En el mundo xeneize no hay espacio para la especulación
El cuerpo técnico liderado por Claudio Úbeda ha tomado una decisión drástica: poner en cancha a lo mejor que tiene disponible para recibir a Barcelona de Ecuador. A pesar de que el choque contra River Plate asoma en el horizonte inmediato, la prioridad absoluta es asegurar el rumbo en el plano internacional y consolidar una identidad que todavía busca su punto de equilibrio tras un empate desabrido en el torneo local.
La Bombonera, escenario de una prueba de carácter
Boca llega a este compromiso con el envión de haber ganado en su debut frente a Universidad Católica, pero sabe que un traspié en casa borraría rápidamente lo cosechado afuera. El planteo táctico no se negocia: Leandro Paredes será el eje central de la circulación, mientras que se espera un rol sumamente activo de los laterales para perforar la defensa rival. La intención es clara: dominar desde el primer minuto y no administrar energías.
La única duda que mantiene en vilo a los hinchas es la situación de Miguel Merentiel. El delantero uruguayo arrastra una molestia física y será evaluado hasta último momento. En caso de no estar en condiciones óptimas, Milton Giménez ocupará su lugar en el ataque, lo que le daría al equipo una referencia de área más estática pero con gran capacidad de finalización.
Un rival necesitado que no vendrá a especular
Por su parte, Barcelona SC llega a Buenos Aires con la soga al cuello tras caer en su presentación ante Cruzeiro. Esta urgencia de los ecuatorianos podría jugar a favor del espectáculo, ya que se espera que el equipo visitante no se repliegue excesivamente, buscando los puntos que perdió en Guayaquil. Boca deberá estar atento a las transiciones rápidas para no sufrir sorpresas en su propio arco.

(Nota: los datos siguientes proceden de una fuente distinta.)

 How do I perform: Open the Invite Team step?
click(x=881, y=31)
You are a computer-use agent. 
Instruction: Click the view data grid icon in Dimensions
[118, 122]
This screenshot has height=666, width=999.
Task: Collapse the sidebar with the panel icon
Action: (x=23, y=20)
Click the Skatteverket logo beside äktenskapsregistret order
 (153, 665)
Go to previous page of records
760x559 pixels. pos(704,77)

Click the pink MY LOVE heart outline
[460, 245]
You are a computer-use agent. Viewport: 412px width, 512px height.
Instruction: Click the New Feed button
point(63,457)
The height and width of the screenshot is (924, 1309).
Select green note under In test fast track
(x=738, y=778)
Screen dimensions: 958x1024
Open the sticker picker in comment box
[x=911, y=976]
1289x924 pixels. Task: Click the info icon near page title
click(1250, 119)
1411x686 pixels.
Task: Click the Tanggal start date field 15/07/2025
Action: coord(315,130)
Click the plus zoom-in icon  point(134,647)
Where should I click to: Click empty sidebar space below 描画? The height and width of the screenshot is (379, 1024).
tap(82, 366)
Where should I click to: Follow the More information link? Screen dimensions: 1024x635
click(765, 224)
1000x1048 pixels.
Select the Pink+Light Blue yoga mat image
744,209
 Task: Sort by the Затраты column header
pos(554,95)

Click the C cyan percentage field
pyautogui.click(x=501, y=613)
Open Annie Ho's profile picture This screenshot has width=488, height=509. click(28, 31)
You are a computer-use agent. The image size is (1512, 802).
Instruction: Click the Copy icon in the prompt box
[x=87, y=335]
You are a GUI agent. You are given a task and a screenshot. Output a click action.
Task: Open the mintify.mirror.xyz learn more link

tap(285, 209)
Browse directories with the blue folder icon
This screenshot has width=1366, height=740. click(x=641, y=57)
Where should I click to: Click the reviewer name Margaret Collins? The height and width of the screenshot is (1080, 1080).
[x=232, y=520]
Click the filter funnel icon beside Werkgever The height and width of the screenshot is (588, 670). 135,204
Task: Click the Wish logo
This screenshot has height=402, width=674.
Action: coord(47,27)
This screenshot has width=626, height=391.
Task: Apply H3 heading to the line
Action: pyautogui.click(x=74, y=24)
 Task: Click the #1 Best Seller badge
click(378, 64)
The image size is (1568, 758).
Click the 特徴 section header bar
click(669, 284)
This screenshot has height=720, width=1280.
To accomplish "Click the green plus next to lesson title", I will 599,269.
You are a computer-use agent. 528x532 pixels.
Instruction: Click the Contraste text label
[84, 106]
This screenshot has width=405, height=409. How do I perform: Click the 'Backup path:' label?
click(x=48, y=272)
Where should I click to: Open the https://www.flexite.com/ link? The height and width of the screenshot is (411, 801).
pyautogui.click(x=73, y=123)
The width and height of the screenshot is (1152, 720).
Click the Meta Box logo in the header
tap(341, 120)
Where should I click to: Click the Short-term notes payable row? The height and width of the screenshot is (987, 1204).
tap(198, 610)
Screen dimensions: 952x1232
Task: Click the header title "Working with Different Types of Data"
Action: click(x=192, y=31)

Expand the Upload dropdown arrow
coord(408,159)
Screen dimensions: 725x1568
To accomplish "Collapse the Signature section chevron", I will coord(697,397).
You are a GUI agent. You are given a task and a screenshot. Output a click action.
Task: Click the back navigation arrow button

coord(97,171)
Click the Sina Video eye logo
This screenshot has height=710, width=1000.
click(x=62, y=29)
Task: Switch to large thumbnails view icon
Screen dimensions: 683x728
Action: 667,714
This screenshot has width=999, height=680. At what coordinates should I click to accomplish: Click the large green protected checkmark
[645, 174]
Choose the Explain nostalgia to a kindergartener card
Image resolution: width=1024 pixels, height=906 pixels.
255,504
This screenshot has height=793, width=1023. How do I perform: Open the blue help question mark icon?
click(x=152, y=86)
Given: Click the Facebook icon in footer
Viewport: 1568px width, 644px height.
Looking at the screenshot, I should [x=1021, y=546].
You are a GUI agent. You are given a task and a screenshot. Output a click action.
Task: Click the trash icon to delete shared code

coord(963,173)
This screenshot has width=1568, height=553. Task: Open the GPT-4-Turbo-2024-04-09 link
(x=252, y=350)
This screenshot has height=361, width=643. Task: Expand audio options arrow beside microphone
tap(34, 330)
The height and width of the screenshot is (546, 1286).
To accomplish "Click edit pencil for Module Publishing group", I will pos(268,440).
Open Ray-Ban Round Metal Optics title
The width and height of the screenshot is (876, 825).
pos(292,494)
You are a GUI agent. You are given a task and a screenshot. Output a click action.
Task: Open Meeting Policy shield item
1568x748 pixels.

Más allá de los tres puntos, este partido funcionará como un termómetro emocional. Un triunfo contundente no solo acomodaría al equipo en la cima del grupo, sino que le daría el respaldo anímico necesario para encarar el clásico del fin de semana con la confianza en lo más alto. En una semana donde se juega gran parte del semestre, Boca entiende que en la Copa Libertadores se forja el espíritu del campeón.